Outbound Policies - ravichandra15091988/Writing-Samples GitHub Wiki

Overview

The Outbound policies, a list of rules which control the incoming tickets based on the defined criteria during their configuration. For example, set your priority to P0 and source to Chronicle, this rule ensures you to receive the tickets pertaining to P0 and originating from Chronicle when the defined criteria met.

The Outbound policies help you to enhance the scalability, efficiency, and flexibility of the ITSM and SOAR integration workflow by removing the bottleneck processing at end-point services and by adding custom filters or rules.

In addition, enabling Outbound policies allow you to scan the incoming events, filter and route the events to target service associated with customer integration ID, when the defined conditions match with the specific events.

Note: The Outbound policies are applicable for ITSM (Jira, ServiceNow) and Security (Chronicle SOAR) integrations.

How Outbound Policies Work

The following sequence of actions takes place during the execution of the outbound policy:

  • Kafka Topic Consumption: The integration-acton-policy-lookup service consumes data from the Kafka topic, serving as a centralized point of policy-based filtering.

  • Policy-Based Filtering: The service references the customer-specific policies established through the integration-acton-subscription-api. If a policy aligns with the incoming data, event filtering occurs, ensuring that only relevant events proceed to the next step.

  • Target Service Processing: Filtered events are directed to the appropriate target services (actonIntegrationService or integrationConfigService) based on the customer integration ID.

Outbound Policy Lookup Precedence

For the existing integrations, the defined outbound policies lookup for tenant level first, then organization level, and finally domain level. The priority of execution for outbound policies is highest for tenants, followed by organizations, and then domains.

Setting up Outbound Policies

To set up the Outbound policies,

  1. Login to Resolution Intelligence with your credentials.

  2. Click the Picture2 gear icon at the top (or) hover over icon at the top left corner.

  3. In the bottom of the left menu, click Configurations.
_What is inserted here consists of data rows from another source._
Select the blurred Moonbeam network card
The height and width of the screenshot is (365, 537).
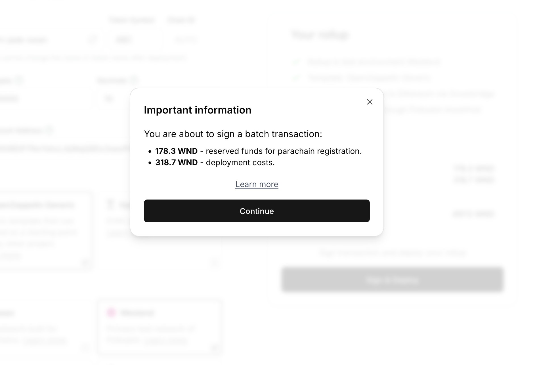click(159, 326)
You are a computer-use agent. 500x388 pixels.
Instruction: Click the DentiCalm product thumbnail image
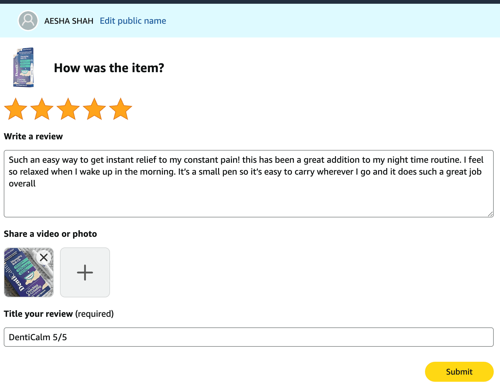(x=24, y=67)
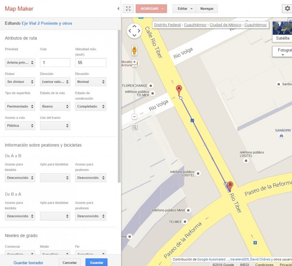Select the Navegar menu item
This screenshot has width=292, height=266.
click(x=207, y=8)
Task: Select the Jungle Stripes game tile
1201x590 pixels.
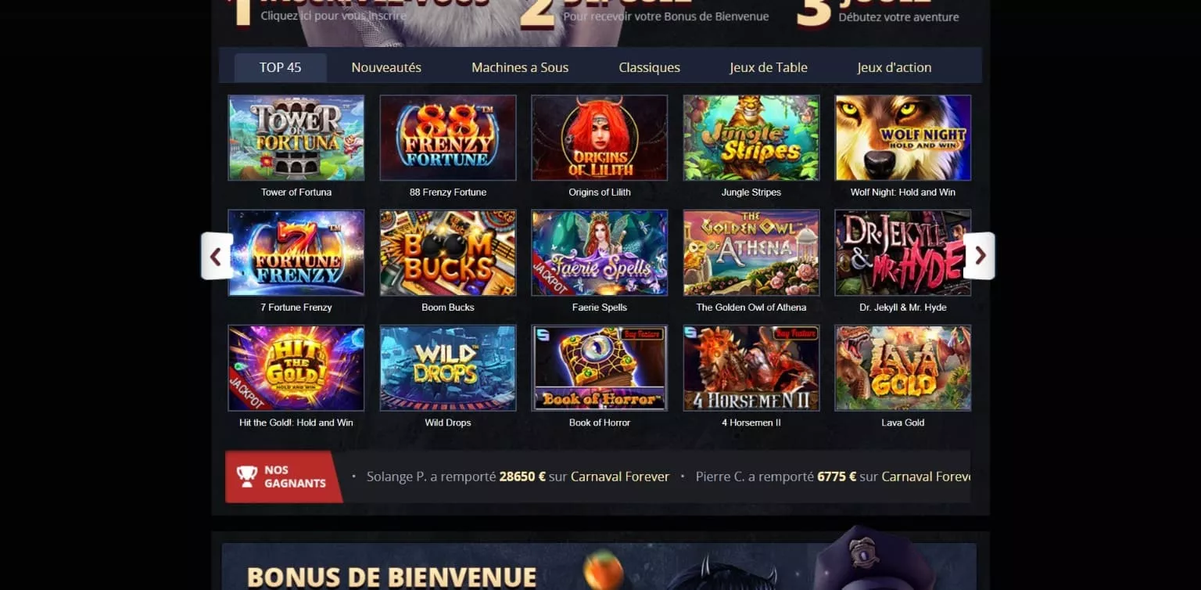Action: (751, 138)
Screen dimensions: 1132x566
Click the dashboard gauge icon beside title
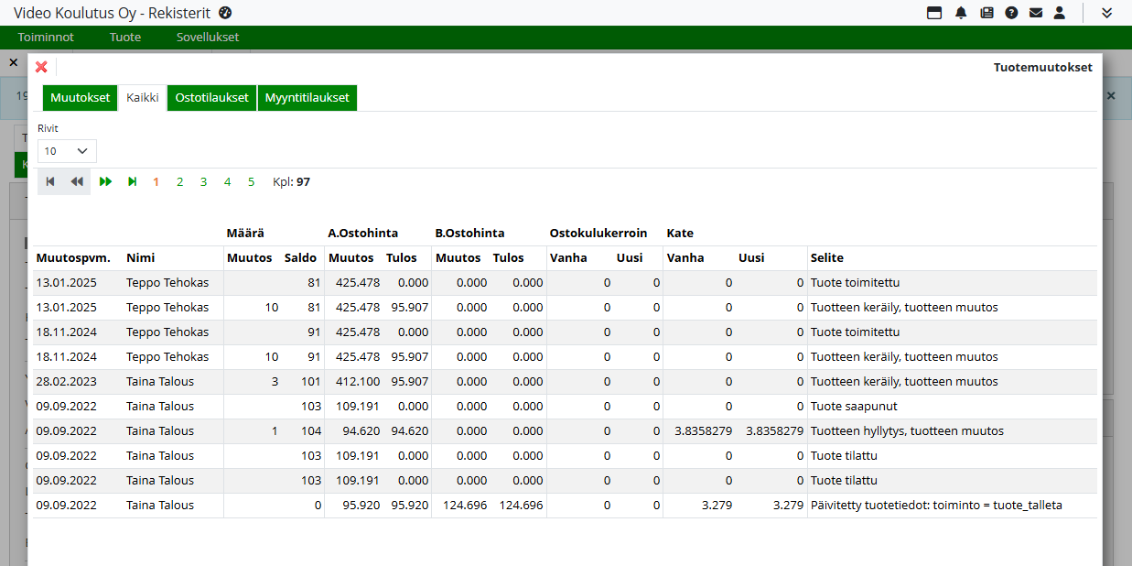226,13
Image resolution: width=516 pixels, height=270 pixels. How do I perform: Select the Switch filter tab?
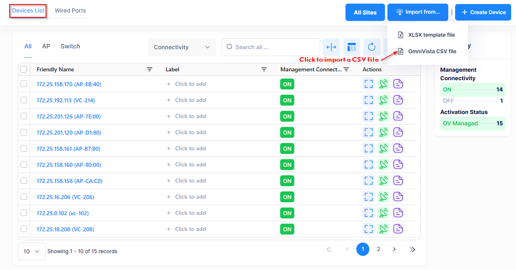tap(70, 46)
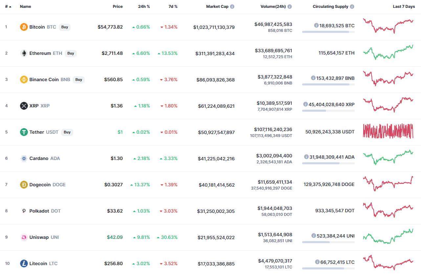Screen dimensions: 421x275
Task: Click the Uniswap unicorn logo icon
Action: click(24, 237)
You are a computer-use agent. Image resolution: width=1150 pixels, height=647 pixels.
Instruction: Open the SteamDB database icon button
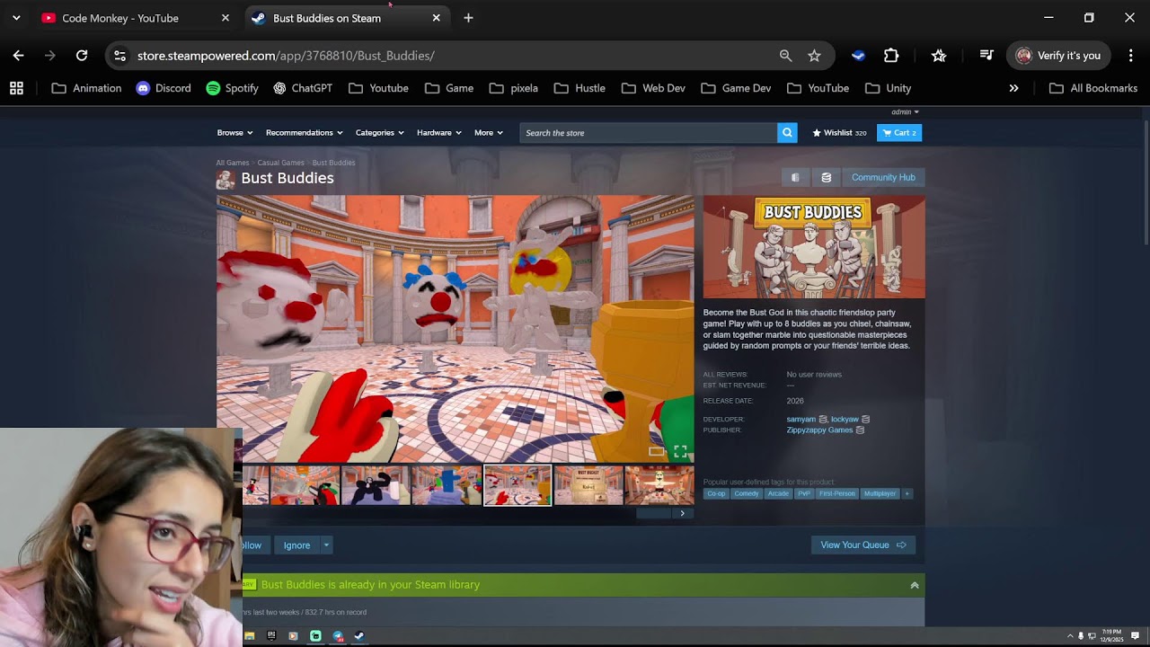[826, 178]
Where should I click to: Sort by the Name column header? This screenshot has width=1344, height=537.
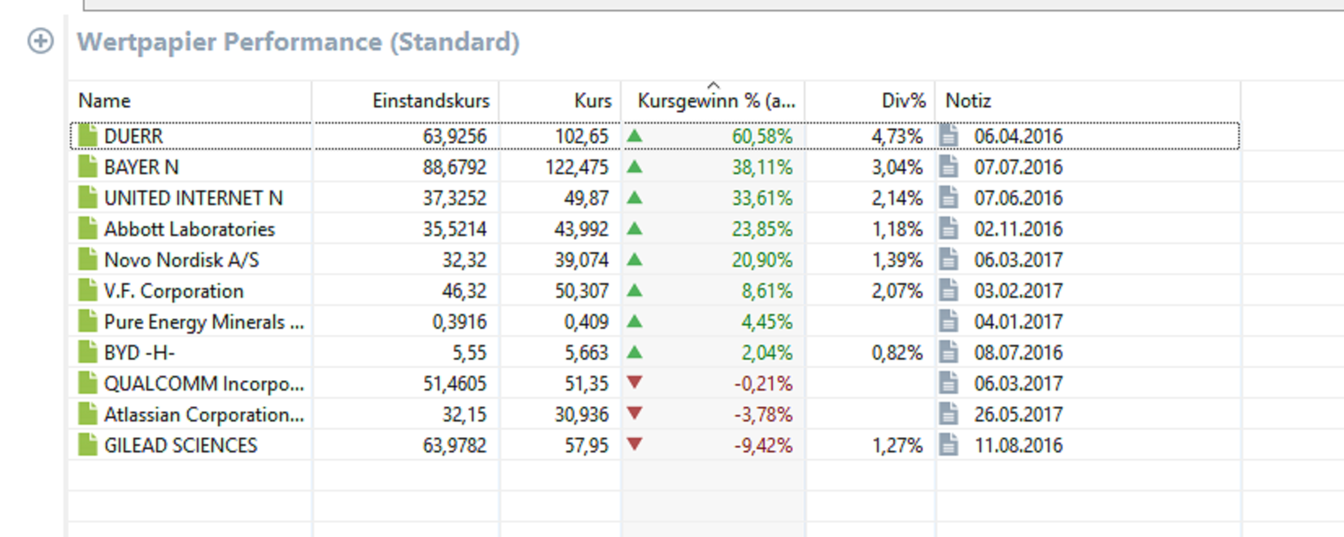pos(105,101)
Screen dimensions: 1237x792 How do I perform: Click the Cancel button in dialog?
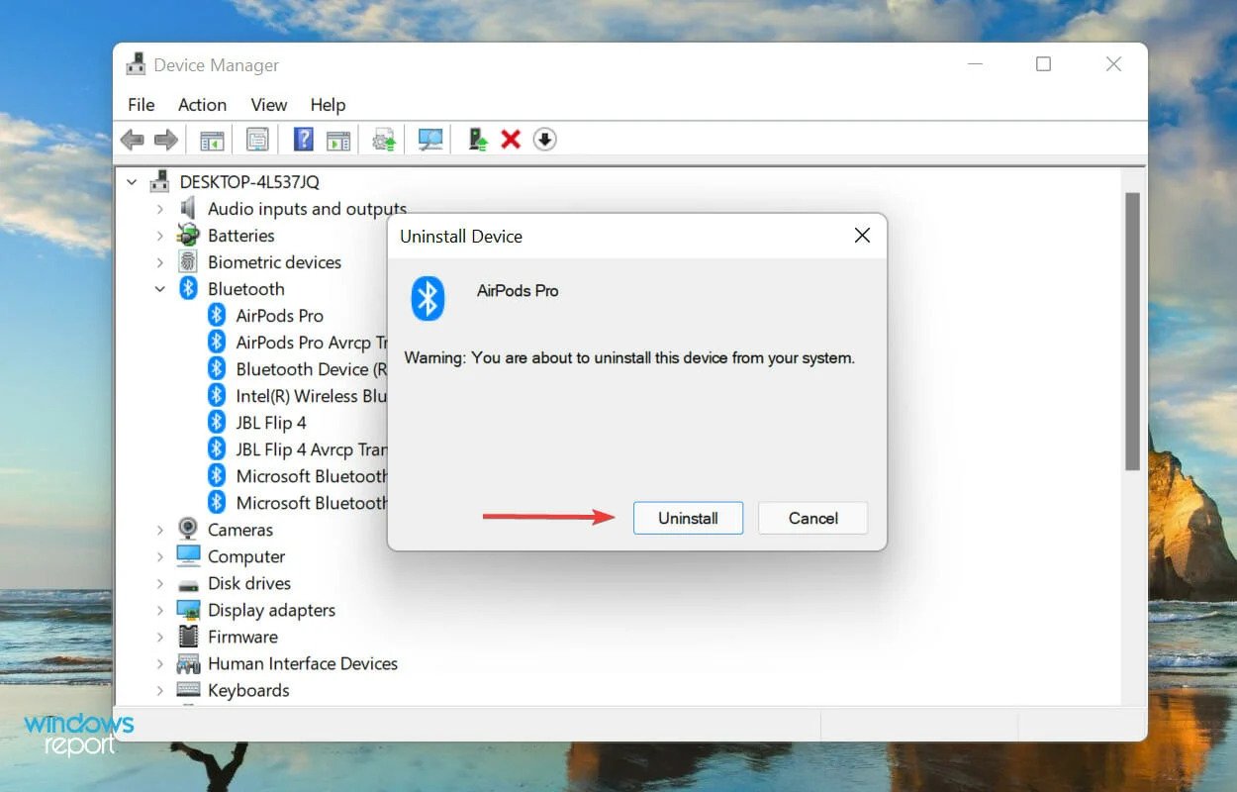pos(813,518)
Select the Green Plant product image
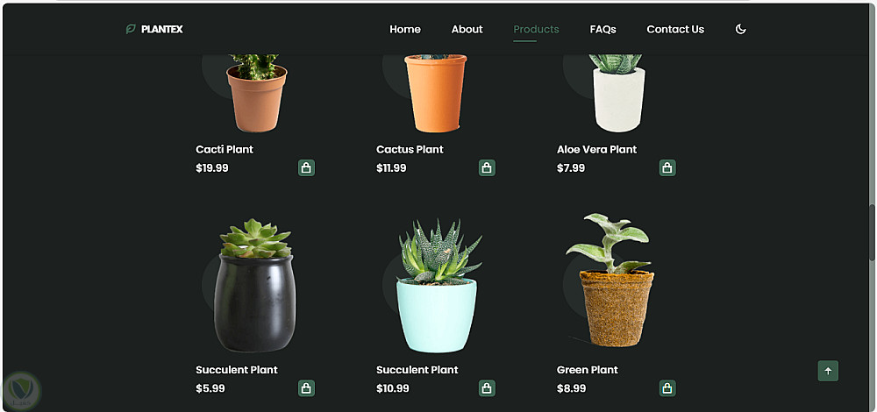This screenshot has height=412, width=877. point(612,280)
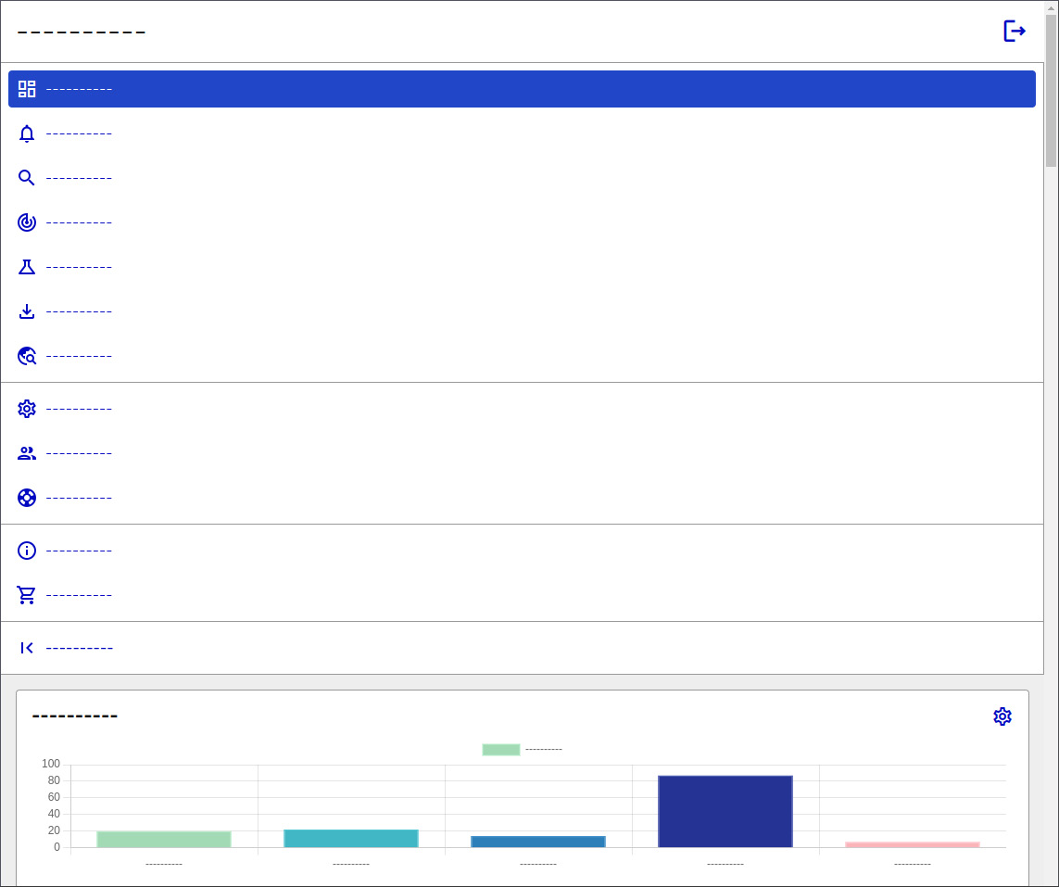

  4. In the left menu, under Data Ingestion, click Integrations.

  5. Navigate to ITSM or Security integrations. For example, Jira.

  6. Enable the integration and complete the details in Authentication and Tenant Mapping.

  7. Click the Outbound Policy and then, click Add Policy. The Add policy screen opens.

  8. Enter a name and description (optional) for Outbound Policy.

  9. Under Specify condition section, construct the condition expression for your outbound policy. Select a field and operator from the drop-down lists. For the value, select a value from the drop-down list or enter it manually, depending on the field type.The condition is used to determine the records to which the rule will apply.

    A condition expression can consist of several phrases, joined by an And or Or. For each phrase, select a field, operator, and value. Click the button to add an additional row. Use the parentheses and And/Or options to join the phrases together to form a condition expression.

  10. Click Submit.

Viewing an Outbound Policy

To view an Outbound policy,

  1. Click the gear icon at the top (or) hover over icon at the top left corner.
  2. In the bottom of the left menu, click Configurations.
  3. In the left menu, under Data Ingestion, click Integrations.
  4. Navigate to ITSM or Security integrations. For example, Jira.
  5. Click the Outbound Policy.
  6. In the policy listing page, click the desired policy or scroll right and click three dots. A drop-down list opens.
  7. Click View to open your desired outbound policy.

Editing an Outbound Policy

To edit an Outbound policy,

  1. Click the gear icon at the top (or) hover over icon at the top left corner.
  2. In the bottom of the left menu, click Configurations.
  3. In the left menu, under Data Ingestion, click Integrations.
  4. Navigate to ITSM or Security integrations. For example, Jira.
  5. Click the Outbound Policy.
  6. In the policy listing page, scroll right and click three dots. A drop-down list opens.
  7. Click Edit.
    An editing window opens.
  8. Edit the desired fields in the form.
  9. Click Update to save the changes.

Deleting an Outbound Policy

To delete an Outbound policy,

  1. Click the gear icon at the top (or) hover over icon at the top left corner.
  2. In the bottom of the left menu, click Configurations.
  3. In the left menu, under Data Ingestion, click Integrations.
  4. Navigate to ITSM or Security integrations. For example, Jira.
  5. Click the Outbound Policy.
  6. In the policy listing page, scroll right and click three dots. A drop-down list opens. (or)
  7. Checkbox next to each policy that you would prefer to remove.
  8. Click Delete.
    The Outbound policy will be removed from the listing page.